Carbon supports multiple models for use in generating embeddings for files. For images, we support Vertex AI’s multimodal model; for text, we support OpenAI’s text-embedding-ada-002 and Cohere’s embed-multilingual-v3.0. The model can be specified via the embedding_model parameter (in the POST body for /embeddings, and a query parameter in /uploadfile). If no model is supplied, the text-embedding-ada-002 is used by default. When performing embedding queries, embeddings from files that used the specified model will be considered in the query. For example, if files A and B have embeddings generated with OPENAI, and files C and D have embeddings generated with COHERE_MULTILINGUAL_V3, then by default, queries will only consider files A and B. If COHERE_MULTILINGUAL_V3 is specified as the embedding_model in /embeddings, then only files C and D will be considered. Make sure that the set of all files you want considered for a query have embeddings generated via the same model. For now, do not set VERTEX_MULTIMODAL as an embedding_model. This model is used automatically by Carbon when it detects an image file.

POST

uploadfile

curl --request POST \
  --url https://api.carbon.ai/uploadfile \
  --header 'Content-Type: multipart/form-data' \
  --header 'authorization: <api-key>'

{
  "id": 123,
  "source": "GOOGLE_CLOUD_STORAGE",
  "organization_id": 123,
  "organization_user_id": 123,
  "organization_supplied_user_id": "<string>",
  "organization_user_data_source_id": 123,
  "external_file_id": "<string>",
  "external_url": "<string>",
  "sync_status": "DELAYED",
  "sync_error_message": "<string>",
  "last_sync": "2023-11-07T05:31:56Z",
  "tags": {},
  "file_statistics": {
    "file_format": "TXT",
    "file_size": 123,
    "num_characters": 123,
    "num_tokens": 123,
    "num_embeddings": 123,
    "mime_type": "<string>"
  },
  "file_metadata": {},
  "embedding_properties": {},
  "chunk_size": 123,
  "chunk_overlap": 123,
  "chunk_properties": {
    "set_page_as_boundary": false,
    "prepend_filename_to_chunks": false,
    "max_items_per_chunk": 123
  },
  "ocr_properties": {},
  "ocr_job_started_at": "2023-11-07T05:31:56Z",
  "name": "<string>",
  "parent_id": 123,
  "enable_auto_sync": true,
  "presigned_url": "<string>",
  "parsed_text_url": "<string>",
  "additional_presigned_urls": {},
  "skip_embedding_generation": true,
  "source_created_at": "2023-11-07T05:31:56Z",
  "generate_sparse_vectors": true,
  "request_id": "<string>",
  "upload_id": "<string>",
  "sync_properties": {},
  "messages_metadata": {},
  "file_contents_deleted": false,
  "supports_cold_storage": true,
  "hot_storage_time_to_live": 123,
  "embedding_storage_status": "HOT_STORAGE",
  "created_at": "2023-11-07T05:31:56Z",
  "updated_at": "2023-11-07T05:31:56Z"
}

Authorizations

authorization

string

header

required

token <token>, corresponds to temporary access tokens.

Query Parameters

chunk_size

integer | null

Chunk size in tiktoken tokens to be used when processing file.

chunk_overlap

integer | null

Chunk overlap in tiktoken tokens to be used when processing file.

skip_embedding_generation

boolean

default:false

Flag to control whether or not embeddings should be generated and stored when processing file.

set_page_as_boundary

boolean

default:false

Flag to control whether or not to set the a page's worth of content as the maximum amount of content that can appear in a chunk.

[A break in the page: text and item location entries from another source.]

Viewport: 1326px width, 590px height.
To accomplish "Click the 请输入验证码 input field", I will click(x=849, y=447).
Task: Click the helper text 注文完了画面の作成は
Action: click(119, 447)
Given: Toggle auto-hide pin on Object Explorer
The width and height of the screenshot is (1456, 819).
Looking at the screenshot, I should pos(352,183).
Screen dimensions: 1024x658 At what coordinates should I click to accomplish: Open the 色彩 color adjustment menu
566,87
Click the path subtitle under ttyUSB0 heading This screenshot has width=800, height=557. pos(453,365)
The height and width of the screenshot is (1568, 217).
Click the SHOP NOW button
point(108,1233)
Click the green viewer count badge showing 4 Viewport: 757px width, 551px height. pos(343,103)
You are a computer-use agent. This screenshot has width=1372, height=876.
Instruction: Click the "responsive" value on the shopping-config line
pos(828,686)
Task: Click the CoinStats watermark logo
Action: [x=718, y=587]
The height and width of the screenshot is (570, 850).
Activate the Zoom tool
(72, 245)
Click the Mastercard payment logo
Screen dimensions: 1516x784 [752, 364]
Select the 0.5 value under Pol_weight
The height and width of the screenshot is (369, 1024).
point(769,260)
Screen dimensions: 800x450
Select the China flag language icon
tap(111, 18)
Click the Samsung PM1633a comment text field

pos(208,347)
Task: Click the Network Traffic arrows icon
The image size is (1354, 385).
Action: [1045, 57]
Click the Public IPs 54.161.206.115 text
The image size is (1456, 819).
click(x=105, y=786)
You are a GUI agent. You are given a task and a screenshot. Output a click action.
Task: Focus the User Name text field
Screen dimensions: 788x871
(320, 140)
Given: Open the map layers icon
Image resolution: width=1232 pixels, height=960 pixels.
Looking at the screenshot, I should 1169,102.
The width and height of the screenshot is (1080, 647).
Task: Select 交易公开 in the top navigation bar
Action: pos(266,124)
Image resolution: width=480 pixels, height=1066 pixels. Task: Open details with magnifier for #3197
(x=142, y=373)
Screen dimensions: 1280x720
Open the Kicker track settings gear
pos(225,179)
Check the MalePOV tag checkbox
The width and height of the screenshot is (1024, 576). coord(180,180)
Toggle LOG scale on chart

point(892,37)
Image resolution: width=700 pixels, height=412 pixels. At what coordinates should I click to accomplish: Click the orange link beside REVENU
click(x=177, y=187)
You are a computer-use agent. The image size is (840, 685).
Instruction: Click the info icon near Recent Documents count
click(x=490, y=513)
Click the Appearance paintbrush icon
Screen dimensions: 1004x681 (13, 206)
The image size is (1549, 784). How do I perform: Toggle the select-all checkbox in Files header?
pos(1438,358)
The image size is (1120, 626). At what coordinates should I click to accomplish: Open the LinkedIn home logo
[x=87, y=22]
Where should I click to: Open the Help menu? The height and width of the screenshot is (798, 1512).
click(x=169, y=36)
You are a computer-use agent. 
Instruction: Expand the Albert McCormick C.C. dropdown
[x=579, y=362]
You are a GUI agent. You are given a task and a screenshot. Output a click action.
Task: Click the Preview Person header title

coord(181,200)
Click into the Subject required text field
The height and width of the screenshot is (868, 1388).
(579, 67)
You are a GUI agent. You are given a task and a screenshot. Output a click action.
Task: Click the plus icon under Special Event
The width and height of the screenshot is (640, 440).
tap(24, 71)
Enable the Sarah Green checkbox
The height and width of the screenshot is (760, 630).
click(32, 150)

Only valid for PDFs. See description route description for more information.

embedding_model

default:OPENAI

Embedding model that will be used to embed file chunks.

Available options:

OPENAI,

AZURE_OPENAI,

COHERE_MULTILINGUAL_V3,

OPENAI_ADA_LARGE_256,

OPENAI_ADA_LARGE_1024,

OPENAI_ADA_LARGE_3072,

OPENAI_ADA_SMALL_512,

OPENAI_ADA_SMALL_1536,

AZURE_ADA_LARGE_256,

AZURE_ADA_LARGE_1024,

AZURE_ADA_LARGE_3072,

AZURE_ADA_SMALL_512,

AZURE_ADA_SMALL_1536,

SOLAR_1_MINI

use_ocr

boolean

default:false

Whether or not to use OCR when processing files. Valid for PDFs, JPEGs, and PNGs. Useful for documents with tables, images, and/or scanned text.

generate_sparse_vectors

boolean

default:false

Whether or not to generate sparse vectors for the file. This is required for the file to be a candidate for hybrid search.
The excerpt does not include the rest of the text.